*What is needed*:
Exact repetition, please: start with the line where "Email us (60, 2223)" appears and stop after the final line of the records.

======== Listed records ========

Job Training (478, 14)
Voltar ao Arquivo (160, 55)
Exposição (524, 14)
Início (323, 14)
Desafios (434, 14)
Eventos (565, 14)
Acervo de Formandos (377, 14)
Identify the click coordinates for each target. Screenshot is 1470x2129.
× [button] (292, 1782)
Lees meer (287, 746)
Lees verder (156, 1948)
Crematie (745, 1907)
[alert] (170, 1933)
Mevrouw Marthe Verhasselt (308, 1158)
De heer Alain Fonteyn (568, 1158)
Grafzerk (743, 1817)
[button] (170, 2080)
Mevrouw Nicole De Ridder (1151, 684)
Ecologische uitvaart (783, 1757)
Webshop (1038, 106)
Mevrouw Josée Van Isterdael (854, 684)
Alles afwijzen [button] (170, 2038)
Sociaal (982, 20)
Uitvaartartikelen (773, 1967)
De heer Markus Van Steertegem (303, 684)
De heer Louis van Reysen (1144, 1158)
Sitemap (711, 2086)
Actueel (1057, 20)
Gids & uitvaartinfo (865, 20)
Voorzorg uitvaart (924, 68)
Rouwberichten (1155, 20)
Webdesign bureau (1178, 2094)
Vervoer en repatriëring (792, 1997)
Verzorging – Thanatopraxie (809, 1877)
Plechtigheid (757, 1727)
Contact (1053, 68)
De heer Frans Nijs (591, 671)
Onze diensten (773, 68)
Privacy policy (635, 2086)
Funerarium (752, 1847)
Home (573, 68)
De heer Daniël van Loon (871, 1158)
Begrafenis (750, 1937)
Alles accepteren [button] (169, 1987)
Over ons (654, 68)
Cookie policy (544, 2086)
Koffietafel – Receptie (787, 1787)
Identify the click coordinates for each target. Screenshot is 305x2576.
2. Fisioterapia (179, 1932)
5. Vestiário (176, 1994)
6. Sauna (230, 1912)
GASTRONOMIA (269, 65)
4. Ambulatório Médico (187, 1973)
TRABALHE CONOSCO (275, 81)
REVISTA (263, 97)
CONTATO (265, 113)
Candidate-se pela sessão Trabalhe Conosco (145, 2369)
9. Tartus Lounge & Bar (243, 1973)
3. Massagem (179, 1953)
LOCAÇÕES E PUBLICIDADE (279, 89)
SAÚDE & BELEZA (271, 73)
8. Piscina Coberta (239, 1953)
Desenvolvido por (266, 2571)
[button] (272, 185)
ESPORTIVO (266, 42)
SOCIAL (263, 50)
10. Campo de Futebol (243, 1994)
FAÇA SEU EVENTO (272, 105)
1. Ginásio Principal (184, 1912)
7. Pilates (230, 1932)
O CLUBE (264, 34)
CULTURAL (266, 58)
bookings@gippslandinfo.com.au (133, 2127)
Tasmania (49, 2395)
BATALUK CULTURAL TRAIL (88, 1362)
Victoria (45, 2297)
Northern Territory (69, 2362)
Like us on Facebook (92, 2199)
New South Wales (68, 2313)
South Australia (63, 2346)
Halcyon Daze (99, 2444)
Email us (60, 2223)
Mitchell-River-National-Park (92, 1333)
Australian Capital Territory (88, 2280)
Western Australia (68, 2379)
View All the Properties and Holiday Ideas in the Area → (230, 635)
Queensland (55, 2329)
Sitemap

========

*Your solution*:
Email us (60, 2223)
Mitchell-River-National-Park (92, 1333)
Australian Capital Territory (88, 2280)
Western Australia (68, 2379)
View All the Properties and Holiday Ideas in the Area → (230, 635)
Queensland (55, 2329)
Sitemap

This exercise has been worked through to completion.